— Begin RECORDS —

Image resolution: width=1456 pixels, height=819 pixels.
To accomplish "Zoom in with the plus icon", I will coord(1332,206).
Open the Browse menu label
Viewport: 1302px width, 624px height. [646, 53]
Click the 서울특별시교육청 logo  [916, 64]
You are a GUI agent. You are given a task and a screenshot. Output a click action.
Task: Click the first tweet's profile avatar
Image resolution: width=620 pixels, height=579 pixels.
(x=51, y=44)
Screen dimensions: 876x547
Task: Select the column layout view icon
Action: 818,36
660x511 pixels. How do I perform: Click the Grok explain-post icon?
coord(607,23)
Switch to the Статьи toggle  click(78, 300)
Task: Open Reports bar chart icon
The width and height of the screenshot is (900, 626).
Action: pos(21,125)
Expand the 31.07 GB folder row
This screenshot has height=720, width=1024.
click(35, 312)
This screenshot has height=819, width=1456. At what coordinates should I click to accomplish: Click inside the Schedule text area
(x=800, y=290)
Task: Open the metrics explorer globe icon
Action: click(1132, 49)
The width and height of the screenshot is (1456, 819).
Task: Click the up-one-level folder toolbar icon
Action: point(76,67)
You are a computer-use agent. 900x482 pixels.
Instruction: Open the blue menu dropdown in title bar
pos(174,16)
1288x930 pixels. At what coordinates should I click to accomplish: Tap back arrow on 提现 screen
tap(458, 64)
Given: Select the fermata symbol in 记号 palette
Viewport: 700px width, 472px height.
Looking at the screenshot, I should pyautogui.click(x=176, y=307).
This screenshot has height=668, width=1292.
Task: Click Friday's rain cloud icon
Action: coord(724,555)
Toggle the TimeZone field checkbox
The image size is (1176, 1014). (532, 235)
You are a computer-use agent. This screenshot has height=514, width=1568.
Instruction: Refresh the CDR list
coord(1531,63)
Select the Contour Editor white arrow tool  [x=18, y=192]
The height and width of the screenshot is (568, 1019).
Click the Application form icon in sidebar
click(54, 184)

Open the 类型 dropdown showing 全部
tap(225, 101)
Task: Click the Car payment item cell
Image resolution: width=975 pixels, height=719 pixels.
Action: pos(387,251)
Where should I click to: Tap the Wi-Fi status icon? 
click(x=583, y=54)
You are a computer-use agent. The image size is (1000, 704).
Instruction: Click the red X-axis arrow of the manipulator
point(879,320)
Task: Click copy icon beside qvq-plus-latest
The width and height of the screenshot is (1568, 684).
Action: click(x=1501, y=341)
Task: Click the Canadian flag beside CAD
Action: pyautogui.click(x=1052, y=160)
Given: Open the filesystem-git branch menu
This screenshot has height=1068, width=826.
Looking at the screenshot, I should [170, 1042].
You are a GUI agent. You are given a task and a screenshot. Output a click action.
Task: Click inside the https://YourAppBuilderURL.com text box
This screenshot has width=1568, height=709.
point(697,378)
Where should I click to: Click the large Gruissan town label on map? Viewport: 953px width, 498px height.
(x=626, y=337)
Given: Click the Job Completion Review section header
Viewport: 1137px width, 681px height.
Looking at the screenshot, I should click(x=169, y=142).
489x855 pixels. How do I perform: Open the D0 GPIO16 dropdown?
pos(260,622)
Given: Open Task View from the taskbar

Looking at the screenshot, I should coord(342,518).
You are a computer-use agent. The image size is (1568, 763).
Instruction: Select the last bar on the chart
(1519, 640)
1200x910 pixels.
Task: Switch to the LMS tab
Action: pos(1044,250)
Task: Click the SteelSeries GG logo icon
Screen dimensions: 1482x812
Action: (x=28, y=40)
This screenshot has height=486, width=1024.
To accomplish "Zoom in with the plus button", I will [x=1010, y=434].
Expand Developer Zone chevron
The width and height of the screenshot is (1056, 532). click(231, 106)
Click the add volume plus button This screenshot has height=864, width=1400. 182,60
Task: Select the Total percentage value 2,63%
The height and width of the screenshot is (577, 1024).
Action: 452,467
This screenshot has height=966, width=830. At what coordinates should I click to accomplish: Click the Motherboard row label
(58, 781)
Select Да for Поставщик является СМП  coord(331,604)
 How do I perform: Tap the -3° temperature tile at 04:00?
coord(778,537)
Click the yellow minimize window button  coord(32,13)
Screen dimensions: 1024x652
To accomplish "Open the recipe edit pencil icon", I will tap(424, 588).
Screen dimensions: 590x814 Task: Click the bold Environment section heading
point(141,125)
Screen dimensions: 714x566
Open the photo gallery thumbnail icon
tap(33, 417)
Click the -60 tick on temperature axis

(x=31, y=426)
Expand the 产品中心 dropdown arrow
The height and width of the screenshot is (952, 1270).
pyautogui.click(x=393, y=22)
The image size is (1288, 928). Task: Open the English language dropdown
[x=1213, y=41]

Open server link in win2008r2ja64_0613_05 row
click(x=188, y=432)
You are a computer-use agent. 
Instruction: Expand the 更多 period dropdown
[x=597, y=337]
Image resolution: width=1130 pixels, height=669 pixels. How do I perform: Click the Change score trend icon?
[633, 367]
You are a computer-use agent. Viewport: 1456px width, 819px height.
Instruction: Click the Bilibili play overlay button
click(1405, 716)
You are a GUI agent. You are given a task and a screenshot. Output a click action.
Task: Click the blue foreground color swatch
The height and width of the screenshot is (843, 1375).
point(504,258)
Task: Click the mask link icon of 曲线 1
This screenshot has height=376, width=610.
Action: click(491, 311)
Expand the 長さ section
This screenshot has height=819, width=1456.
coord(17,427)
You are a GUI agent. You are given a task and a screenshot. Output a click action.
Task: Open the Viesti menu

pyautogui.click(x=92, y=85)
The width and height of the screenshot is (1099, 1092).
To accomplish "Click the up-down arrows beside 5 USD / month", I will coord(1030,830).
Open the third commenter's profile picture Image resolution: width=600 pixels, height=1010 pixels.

— End RECORDS —

Please reproduce all of the records above, line for line, with no changes.

RESULT OF THE TASK.
Image resolution: width=1456 pixels, height=819 pixels.
To accomplish "Zoom in with the plus icon", I will coord(1332,206).
Open the Browse menu label
Viewport: 1302px width, 624px height. [646, 53]
Click the 서울특별시교육청 logo  [916, 64]
You are a GUI agent. You are given a task and a screenshot. Output a click action.
Task: Click the first tweet's profile avatar
Image resolution: width=620 pixels, height=579 pixels.
(x=51, y=44)
Screen dimensions: 876x547
Task: Select the column layout view icon
Action: 818,36
660x511 pixels. How do I perform: Click the Grok explain-post icon?
coord(607,23)
Switch to the Статьи toggle  click(78, 300)
Task: Open Reports bar chart icon
The width and height of the screenshot is (900, 626).
Action: pos(21,125)
Expand the 31.07 GB folder row
This screenshot has height=720, width=1024.
click(35, 312)
This screenshot has height=819, width=1456. At what coordinates should I click to accomplish: Click inside the Schedule text area
(x=800, y=290)
Task: Open the metrics explorer globe icon
Action: click(1132, 49)
The width and height of the screenshot is (1456, 819).
Task: Click the up-one-level folder toolbar icon
Action: point(76,67)
You are a computer-use agent. 900x482 pixels.
Instruction: Open the blue menu dropdown in title bar
pos(174,16)
1288x930 pixels. At what coordinates should I click to accomplish: Tap back arrow on 提现 screen
tap(458, 64)
Given: Select the fermata symbol in 记号 palette
Viewport: 700px width, 472px height.
Looking at the screenshot, I should pyautogui.click(x=176, y=307).
This screenshot has height=668, width=1292.
Task: Click Friday's rain cloud icon
Action: coord(724,555)
Toggle the TimeZone field checkbox
The image size is (1176, 1014). (532, 235)
You are a computer-use agent. This screenshot has height=514, width=1568.
Instruction: Refresh the CDR list
coord(1531,63)
Select the Contour Editor white arrow tool  [x=18, y=192]
The height and width of the screenshot is (568, 1019).
Click the Application form icon in sidebar
click(54, 184)

Open the 类型 dropdown showing 全部
tap(225, 101)
Task: Click the Car payment item cell
Image resolution: width=975 pixels, height=719 pixels.
Action: pos(387,251)
Where should I click to: Tap the Wi-Fi status icon? 
click(x=583, y=54)
You are a computer-use agent. The image size is (1000, 704).
Instruction: Click the red X-axis arrow of the manipulator
point(879,320)
Task: Click copy icon beside qvq-plus-latest
The width and height of the screenshot is (1568, 684).
Action: click(x=1501, y=341)
Task: Click the Canadian flag beside CAD
Action: pyautogui.click(x=1052, y=160)
Given: Open the filesystem-git branch menu
This screenshot has height=1068, width=826.
Looking at the screenshot, I should [170, 1042].
You are a GUI agent. You are given a task and a screenshot. Output a click action.
Task: Click inside the https://YourAppBuilderURL.com text box
This screenshot has width=1568, height=709.
point(697,378)
Where should I click to: Click the large Gruissan town label on map? Viewport: 953px width, 498px height.
(x=626, y=337)
Given: Click the Job Completion Review section header
Viewport: 1137px width, 681px height.
Looking at the screenshot, I should click(x=169, y=142).
489x855 pixels. How do I perform: Open the D0 GPIO16 dropdown?
pos(260,622)
Given: Open Task View from the taskbar

Looking at the screenshot, I should coord(342,518).
You are a computer-use agent. The image size is (1568, 763).
Instruction: Select the last bar on the chart
(1519, 640)
1200x910 pixels.
Task: Switch to the LMS tab
Action: pos(1044,250)
Task: Click the SteelSeries GG logo icon
Screen dimensions: 1482x812
Action: (x=28, y=40)
This screenshot has height=486, width=1024.
To accomplish "Zoom in with the plus button", I will [x=1010, y=434].
Expand Developer Zone chevron
The width and height of the screenshot is (1056, 532). click(231, 106)
Click the add volume plus button This screenshot has height=864, width=1400. 182,60
Task: Select the Total percentage value 2,63%
The height and width of the screenshot is (577, 1024).
Action: 452,467
This screenshot has height=966, width=830. At what coordinates should I click to accomplish: Click the Motherboard row label
(58, 781)
Select Да for Поставщик является СМП  coord(331,604)
 How do I perform: Tap the -3° temperature tile at 04:00?
coord(778,537)
Click the yellow minimize window button  coord(32,13)
Screen dimensions: 1024x652
To accomplish "Open the recipe edit pencil icon", I will tap(424, 588).
Screen dimensions: 590x814 Task: Click the bold Environment section heading
point(141,125)
Screen dimensions: 714x566
Open the photo gallery thumbnail icon
tap(33, 417)
Click the -60 tick on temperature axis

(x=31, y=426)
Expand the 产品中心 dropdown arrow
The height and width of the screenshot is (952, 1270).
pyautogui.click(x=393, y=22)
The image size is (1288, 928). Task: Open the English language dropdown
[x=1213, y=41]

Open server link in win2008r2ja64_0613_05 row
click(x=188, y=432)
You are a computer-use agent. 
Instruction: Expand the 更多 period dropdown
[x=597, y=337]
Image resolution: width=1130 pixels, height=669 pixels. How do I perform: Click the Change score trend icon?
[633, 367]
You are a computer-use agent. Viewport: 1456px width, 819px height.
Instruction: Click the Bilibili play overlay button
click(1405, 716)
You are a GUI agent. You are given a task and a screenshot. Output a click action.
Task: Click the blue foreground color swatch
The height and width of the screenshot is (843, 1375).
point(504,258)
Task: Click the mask link icon of 曲线 1
This screenshot has height=376, width=610.
Action: click(491, 311)
Expand the 長さ section
This screenshot has height=819, width=1456.
coord(17,427)
You are a GUI agent. You are given a task and a screenshot. Output a click action.
Task: Open the Viesti menu

pyautogui.click(x=92, y=85)
The width and height of the screenshot is (1099, 1092).
To accomplish "Click the up-down arrows beside 5 USD / month", I will coord(1030,830).
Open the third commenter's profile picture Image resolution: width=600 pixels, height=1010 pixels.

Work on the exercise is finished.